TechCrunch: US privacy, consumer, competition and civil rights groups urge ban on ‘surveillance advertising’
Ahead of another big tech versus Congress “grab your popcorn” grilling session, scheduled for March 25 — when U.S. lawmakers will once again question the CEOs of Facebook, Google and Twitter on the unlovely topic of misinformation — a coalition of organizations across the privacy, antitrust, consumer protection and civil rights spaces has called for a ban on “surveillance advertising”, further amplifying the argument that “big tech’s toxic business model is undermining democracy”.

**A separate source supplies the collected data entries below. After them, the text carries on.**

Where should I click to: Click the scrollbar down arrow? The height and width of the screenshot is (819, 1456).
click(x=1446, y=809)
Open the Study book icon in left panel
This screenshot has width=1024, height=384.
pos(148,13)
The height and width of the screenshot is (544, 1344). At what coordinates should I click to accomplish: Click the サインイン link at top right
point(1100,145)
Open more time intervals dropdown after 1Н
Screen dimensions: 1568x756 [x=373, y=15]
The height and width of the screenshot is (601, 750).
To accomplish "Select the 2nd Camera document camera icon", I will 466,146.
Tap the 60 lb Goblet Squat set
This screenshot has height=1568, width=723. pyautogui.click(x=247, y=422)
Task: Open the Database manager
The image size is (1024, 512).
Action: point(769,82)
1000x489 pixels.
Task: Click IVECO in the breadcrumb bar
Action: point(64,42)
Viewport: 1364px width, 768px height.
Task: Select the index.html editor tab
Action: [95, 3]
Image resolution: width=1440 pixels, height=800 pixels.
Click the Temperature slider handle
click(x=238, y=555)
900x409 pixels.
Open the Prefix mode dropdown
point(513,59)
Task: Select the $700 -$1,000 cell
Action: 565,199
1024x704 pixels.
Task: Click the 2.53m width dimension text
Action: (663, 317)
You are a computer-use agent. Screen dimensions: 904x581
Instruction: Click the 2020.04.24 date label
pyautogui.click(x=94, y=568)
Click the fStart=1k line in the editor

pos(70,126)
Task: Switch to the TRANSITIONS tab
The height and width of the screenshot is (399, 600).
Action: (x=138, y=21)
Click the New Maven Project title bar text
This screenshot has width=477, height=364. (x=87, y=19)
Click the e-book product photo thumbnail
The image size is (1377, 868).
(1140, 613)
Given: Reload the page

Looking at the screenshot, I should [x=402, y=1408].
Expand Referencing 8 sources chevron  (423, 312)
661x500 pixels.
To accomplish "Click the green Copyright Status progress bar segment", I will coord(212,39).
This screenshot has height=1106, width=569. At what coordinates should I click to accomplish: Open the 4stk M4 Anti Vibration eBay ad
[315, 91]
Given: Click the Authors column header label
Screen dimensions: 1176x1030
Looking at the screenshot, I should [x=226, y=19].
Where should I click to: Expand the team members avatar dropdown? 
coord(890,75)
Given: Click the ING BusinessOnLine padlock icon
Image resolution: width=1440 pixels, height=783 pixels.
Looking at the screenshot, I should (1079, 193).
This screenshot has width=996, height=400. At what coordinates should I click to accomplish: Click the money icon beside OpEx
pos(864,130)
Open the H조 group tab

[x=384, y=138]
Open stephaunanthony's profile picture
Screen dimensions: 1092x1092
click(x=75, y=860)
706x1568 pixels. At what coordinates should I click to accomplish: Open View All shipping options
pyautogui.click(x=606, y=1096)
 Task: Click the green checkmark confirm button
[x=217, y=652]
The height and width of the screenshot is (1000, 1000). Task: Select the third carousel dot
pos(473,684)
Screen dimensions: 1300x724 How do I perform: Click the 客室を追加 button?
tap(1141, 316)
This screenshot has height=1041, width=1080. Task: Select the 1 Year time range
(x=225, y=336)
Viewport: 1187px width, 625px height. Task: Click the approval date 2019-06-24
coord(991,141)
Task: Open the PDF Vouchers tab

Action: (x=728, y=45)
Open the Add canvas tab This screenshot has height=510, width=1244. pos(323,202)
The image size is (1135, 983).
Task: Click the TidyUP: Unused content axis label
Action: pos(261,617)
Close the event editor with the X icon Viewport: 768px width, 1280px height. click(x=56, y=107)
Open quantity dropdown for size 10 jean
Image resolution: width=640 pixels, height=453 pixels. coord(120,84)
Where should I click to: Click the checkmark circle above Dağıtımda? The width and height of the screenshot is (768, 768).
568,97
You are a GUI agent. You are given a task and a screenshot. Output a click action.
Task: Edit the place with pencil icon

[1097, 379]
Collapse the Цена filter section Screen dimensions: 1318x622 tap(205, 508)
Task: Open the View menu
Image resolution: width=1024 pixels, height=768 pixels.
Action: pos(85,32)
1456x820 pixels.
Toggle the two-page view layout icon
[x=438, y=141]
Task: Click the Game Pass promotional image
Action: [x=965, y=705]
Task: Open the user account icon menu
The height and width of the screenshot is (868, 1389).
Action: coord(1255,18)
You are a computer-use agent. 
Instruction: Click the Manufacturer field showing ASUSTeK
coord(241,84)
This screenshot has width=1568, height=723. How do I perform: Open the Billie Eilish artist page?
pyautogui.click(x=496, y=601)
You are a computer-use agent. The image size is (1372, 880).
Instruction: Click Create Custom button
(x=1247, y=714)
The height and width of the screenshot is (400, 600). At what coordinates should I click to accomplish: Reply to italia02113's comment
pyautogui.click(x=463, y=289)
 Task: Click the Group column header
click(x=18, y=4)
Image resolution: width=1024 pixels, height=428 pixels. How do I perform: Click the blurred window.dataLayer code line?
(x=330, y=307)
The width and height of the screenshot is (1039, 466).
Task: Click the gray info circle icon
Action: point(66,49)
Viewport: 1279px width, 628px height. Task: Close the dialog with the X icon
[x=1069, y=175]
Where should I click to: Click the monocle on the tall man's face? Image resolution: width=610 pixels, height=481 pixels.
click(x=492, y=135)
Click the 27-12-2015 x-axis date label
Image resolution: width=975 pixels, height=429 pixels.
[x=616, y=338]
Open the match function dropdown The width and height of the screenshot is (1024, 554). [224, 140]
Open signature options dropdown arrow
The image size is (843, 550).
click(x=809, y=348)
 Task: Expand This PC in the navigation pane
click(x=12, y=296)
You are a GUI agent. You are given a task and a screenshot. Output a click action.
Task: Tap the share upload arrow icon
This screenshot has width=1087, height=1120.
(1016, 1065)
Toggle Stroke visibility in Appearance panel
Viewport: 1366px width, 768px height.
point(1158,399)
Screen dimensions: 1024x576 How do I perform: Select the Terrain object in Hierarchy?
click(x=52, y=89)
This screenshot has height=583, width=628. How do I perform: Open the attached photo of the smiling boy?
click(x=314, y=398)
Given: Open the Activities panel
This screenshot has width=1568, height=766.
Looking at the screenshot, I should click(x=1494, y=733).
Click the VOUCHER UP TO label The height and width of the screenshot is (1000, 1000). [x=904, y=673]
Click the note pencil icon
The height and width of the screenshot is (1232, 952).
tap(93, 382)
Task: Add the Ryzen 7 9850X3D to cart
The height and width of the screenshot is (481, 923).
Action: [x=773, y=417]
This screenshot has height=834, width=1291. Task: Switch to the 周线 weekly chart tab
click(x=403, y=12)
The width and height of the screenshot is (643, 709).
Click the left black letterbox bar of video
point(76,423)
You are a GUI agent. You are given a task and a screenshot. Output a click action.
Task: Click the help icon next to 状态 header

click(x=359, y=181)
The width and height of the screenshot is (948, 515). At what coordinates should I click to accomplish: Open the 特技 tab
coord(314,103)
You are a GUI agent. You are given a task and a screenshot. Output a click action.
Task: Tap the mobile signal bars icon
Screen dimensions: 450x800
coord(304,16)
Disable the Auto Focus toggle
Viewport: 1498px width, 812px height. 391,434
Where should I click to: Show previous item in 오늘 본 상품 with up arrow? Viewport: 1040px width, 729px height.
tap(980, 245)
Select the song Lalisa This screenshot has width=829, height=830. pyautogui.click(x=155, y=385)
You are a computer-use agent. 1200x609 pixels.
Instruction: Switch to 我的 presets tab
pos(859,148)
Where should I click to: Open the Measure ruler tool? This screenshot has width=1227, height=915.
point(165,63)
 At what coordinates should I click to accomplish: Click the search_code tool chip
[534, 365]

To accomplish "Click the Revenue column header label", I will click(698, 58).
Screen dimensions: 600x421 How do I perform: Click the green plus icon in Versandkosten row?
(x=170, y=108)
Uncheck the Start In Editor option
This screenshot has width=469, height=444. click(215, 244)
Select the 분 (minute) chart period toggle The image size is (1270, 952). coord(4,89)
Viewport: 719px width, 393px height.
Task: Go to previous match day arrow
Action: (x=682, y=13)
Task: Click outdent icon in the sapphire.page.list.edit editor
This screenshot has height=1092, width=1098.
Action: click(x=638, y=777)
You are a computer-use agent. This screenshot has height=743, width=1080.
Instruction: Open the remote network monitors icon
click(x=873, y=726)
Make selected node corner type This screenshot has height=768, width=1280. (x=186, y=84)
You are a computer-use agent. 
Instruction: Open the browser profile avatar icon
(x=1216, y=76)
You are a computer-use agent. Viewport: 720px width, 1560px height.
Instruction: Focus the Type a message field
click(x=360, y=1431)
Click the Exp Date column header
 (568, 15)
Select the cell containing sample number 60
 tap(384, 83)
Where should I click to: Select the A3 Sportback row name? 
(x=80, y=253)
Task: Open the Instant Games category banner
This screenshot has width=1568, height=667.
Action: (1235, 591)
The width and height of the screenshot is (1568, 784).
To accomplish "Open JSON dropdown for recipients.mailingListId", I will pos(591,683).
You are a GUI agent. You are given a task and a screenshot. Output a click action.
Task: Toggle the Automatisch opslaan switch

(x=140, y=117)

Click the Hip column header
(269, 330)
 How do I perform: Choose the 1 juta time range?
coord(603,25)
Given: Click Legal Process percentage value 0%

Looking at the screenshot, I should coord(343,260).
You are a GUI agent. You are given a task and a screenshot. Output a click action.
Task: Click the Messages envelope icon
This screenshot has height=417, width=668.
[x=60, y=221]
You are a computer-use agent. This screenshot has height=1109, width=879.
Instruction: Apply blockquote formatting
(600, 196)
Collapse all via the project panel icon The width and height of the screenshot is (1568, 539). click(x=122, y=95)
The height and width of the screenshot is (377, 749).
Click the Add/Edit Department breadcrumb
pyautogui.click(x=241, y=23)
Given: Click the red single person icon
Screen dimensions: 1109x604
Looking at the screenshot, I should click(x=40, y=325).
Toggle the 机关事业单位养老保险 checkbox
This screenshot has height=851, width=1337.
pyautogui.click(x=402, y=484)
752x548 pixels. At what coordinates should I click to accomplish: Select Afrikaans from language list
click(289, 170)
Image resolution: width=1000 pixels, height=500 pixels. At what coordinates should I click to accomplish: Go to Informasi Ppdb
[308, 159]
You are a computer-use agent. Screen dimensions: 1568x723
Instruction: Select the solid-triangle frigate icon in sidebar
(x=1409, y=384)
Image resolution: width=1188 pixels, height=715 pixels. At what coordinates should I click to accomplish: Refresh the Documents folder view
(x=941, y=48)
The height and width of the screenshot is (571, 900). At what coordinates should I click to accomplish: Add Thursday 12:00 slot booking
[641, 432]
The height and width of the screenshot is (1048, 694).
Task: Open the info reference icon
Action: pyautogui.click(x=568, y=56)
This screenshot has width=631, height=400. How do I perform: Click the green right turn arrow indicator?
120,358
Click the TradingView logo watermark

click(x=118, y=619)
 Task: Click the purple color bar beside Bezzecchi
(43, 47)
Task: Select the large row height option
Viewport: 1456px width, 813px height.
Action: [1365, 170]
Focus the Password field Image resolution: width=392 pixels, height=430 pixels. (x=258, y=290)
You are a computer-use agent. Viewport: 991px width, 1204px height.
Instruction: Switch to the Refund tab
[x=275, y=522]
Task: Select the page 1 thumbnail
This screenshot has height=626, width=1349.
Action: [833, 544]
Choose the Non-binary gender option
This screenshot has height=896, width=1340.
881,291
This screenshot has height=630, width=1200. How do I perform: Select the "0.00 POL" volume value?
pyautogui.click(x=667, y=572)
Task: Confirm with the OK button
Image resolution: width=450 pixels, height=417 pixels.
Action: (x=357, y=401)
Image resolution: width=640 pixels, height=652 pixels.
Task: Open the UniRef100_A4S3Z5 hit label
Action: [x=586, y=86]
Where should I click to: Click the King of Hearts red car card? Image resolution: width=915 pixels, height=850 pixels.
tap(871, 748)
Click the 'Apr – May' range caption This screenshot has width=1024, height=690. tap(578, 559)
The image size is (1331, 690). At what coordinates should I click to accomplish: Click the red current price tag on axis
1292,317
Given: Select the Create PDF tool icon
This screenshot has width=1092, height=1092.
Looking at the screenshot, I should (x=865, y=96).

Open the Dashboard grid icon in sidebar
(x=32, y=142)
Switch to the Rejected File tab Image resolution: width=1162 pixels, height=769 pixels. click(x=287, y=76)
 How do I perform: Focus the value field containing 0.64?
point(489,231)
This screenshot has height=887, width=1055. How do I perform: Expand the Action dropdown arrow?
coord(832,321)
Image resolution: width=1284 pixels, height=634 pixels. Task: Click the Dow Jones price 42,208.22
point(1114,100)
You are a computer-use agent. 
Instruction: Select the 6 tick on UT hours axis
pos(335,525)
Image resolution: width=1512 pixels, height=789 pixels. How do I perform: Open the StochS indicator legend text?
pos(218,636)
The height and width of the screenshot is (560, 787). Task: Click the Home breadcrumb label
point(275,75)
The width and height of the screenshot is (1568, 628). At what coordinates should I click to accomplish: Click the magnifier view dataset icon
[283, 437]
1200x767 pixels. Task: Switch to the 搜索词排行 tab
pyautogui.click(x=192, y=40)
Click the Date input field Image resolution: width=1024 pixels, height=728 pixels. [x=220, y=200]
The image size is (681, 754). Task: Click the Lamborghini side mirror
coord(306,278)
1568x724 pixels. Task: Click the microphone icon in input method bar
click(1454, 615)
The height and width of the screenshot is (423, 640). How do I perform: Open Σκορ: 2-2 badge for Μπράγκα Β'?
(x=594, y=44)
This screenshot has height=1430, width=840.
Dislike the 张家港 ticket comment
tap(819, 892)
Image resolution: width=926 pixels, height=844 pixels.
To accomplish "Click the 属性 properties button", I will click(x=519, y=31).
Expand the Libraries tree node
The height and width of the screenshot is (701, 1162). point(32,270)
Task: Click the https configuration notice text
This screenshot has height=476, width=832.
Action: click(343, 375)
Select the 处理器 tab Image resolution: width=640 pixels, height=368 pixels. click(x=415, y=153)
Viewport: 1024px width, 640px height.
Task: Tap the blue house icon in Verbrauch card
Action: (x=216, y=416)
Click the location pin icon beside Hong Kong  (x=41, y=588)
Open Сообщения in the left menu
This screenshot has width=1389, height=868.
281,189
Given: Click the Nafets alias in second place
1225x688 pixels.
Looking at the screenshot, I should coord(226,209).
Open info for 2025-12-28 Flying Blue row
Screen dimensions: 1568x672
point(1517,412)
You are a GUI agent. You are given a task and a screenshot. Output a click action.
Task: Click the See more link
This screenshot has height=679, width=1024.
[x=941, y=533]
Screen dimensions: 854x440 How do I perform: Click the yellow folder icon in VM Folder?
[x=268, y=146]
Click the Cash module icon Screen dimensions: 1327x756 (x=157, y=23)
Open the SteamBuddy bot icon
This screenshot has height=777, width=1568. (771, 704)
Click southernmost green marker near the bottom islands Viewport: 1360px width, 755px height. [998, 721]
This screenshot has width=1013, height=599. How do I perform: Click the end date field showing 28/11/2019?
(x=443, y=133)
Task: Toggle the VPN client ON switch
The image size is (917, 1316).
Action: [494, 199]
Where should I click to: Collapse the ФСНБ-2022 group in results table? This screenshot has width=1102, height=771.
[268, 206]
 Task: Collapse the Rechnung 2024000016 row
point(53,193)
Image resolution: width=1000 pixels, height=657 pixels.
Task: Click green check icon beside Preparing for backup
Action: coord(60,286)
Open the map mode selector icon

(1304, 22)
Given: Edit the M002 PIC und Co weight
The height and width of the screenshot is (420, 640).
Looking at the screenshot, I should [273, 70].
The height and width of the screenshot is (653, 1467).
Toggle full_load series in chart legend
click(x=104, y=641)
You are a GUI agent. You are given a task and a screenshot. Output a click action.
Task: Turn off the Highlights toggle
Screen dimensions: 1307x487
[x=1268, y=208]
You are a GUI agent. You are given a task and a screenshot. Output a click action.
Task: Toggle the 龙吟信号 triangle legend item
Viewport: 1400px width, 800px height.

The close to 40-strong coalition behind this latest call to ban “creepy ads” which rely on the mass tracking and profiling of web users in order to target them with behavioral ads includes the American Economic Liberties Project, the Campaign for a Commercial Free Childhood, the Center for Digital Democracy, the Center for Humane Technology, Epic.org, Fair Vote, Media Matters for America, the Tech Transparency Project and The Real Facebook Oversight Board, to name a few.
“As leaders across a broad range of issues and industries, we are united in our concern for the safety of our communities and the health of democracy,” they write in the open letter. “Social media giants are eroding our consensus reality and threatening public safety in service of a toxic, extractive business model. That’s why we’re joining forces in an effort to ban surveillance advertising.”